▶ [Exercise description]: Pull out every line below holding the word "computer".

-*-

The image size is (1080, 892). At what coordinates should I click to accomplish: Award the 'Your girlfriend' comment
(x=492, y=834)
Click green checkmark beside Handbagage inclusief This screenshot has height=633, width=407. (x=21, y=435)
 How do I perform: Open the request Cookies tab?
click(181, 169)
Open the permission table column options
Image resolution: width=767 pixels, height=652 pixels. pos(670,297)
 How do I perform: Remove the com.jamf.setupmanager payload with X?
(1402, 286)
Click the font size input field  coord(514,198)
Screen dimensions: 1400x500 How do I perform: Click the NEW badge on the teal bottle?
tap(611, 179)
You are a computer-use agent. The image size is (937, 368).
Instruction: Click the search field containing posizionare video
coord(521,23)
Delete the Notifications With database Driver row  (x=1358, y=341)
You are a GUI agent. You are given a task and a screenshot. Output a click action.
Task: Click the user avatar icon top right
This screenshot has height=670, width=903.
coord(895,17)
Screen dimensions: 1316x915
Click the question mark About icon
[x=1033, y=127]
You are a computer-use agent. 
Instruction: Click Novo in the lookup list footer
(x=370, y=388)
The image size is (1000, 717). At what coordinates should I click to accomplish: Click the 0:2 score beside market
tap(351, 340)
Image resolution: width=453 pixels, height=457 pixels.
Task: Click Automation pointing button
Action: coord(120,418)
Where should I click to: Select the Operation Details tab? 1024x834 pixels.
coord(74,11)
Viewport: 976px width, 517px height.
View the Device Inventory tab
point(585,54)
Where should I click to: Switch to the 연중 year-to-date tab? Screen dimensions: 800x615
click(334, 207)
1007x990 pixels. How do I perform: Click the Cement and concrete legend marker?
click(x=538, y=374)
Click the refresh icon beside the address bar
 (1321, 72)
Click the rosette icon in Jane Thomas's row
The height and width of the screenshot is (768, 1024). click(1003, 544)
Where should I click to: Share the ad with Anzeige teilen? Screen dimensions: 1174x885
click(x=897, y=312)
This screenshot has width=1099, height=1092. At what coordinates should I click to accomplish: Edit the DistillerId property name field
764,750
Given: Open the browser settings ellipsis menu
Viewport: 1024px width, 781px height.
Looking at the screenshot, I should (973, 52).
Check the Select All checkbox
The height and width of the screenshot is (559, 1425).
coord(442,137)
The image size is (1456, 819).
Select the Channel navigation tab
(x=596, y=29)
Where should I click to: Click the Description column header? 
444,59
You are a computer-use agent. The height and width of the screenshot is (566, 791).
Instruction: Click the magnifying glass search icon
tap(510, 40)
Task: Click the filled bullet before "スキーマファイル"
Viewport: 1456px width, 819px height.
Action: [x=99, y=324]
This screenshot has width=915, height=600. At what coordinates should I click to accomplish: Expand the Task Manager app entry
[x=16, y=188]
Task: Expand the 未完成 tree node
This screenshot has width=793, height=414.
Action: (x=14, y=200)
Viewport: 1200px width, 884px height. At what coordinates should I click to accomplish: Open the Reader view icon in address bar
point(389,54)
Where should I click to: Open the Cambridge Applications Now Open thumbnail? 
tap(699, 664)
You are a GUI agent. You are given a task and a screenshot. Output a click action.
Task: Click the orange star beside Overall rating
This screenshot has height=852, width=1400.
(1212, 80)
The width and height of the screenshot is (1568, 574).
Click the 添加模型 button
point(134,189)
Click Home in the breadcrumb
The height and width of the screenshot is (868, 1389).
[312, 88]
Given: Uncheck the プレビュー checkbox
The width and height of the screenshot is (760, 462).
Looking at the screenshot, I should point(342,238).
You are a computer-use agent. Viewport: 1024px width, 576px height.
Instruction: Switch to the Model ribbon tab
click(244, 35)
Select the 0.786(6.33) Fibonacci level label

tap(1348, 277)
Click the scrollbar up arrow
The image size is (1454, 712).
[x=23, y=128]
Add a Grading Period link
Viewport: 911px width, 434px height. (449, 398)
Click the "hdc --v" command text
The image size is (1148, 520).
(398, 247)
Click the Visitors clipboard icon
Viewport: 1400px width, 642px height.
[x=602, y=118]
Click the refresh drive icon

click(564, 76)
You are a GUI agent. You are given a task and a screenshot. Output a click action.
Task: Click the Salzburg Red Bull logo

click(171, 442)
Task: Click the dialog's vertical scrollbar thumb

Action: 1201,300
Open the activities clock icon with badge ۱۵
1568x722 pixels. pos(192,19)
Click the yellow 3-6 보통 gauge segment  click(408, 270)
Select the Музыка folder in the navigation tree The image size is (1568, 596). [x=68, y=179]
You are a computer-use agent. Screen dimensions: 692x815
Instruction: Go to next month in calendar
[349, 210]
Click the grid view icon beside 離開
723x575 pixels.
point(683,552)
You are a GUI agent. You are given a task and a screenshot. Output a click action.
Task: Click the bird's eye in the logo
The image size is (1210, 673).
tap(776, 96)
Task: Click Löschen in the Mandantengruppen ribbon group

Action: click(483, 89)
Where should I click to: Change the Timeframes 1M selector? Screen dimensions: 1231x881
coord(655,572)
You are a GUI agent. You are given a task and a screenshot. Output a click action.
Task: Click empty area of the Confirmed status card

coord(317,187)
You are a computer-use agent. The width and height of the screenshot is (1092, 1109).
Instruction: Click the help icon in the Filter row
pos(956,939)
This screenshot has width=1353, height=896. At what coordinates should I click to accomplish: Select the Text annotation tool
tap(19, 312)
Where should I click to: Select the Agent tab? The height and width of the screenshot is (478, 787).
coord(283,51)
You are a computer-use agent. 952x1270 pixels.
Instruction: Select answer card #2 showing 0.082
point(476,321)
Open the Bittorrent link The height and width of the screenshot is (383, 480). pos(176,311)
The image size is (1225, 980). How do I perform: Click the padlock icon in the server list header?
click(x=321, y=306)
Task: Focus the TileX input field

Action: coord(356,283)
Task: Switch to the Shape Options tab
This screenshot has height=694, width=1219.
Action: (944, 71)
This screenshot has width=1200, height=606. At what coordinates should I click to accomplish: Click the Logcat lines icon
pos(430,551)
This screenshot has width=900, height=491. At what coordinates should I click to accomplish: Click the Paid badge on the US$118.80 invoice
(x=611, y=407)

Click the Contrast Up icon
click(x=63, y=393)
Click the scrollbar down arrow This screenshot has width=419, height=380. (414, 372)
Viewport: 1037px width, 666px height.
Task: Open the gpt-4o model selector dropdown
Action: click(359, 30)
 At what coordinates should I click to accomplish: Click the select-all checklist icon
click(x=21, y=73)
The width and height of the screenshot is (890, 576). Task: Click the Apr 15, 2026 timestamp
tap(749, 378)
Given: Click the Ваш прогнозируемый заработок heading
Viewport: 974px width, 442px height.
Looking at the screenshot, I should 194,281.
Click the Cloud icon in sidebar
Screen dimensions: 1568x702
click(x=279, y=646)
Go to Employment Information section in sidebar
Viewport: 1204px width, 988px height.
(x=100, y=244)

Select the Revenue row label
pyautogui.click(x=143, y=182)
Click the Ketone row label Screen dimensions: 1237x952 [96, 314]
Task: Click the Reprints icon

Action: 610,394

-*-

▶ [Output below]:
You are a computer-use agent. The image size is (937, 368).
You are a computer-use agent. 
You are a computer-use agent. The height and width of the screenshot is (566, 791).
You are a computer-use agent. Viewport: 1024px width, 576px height.
You are a computer-use agent. Screen dimensions: 692x815
You are a computer-use agent. The width and height of the screenshot is (1092, 1109).
You are a computer-use agent. 952x1270 pixels.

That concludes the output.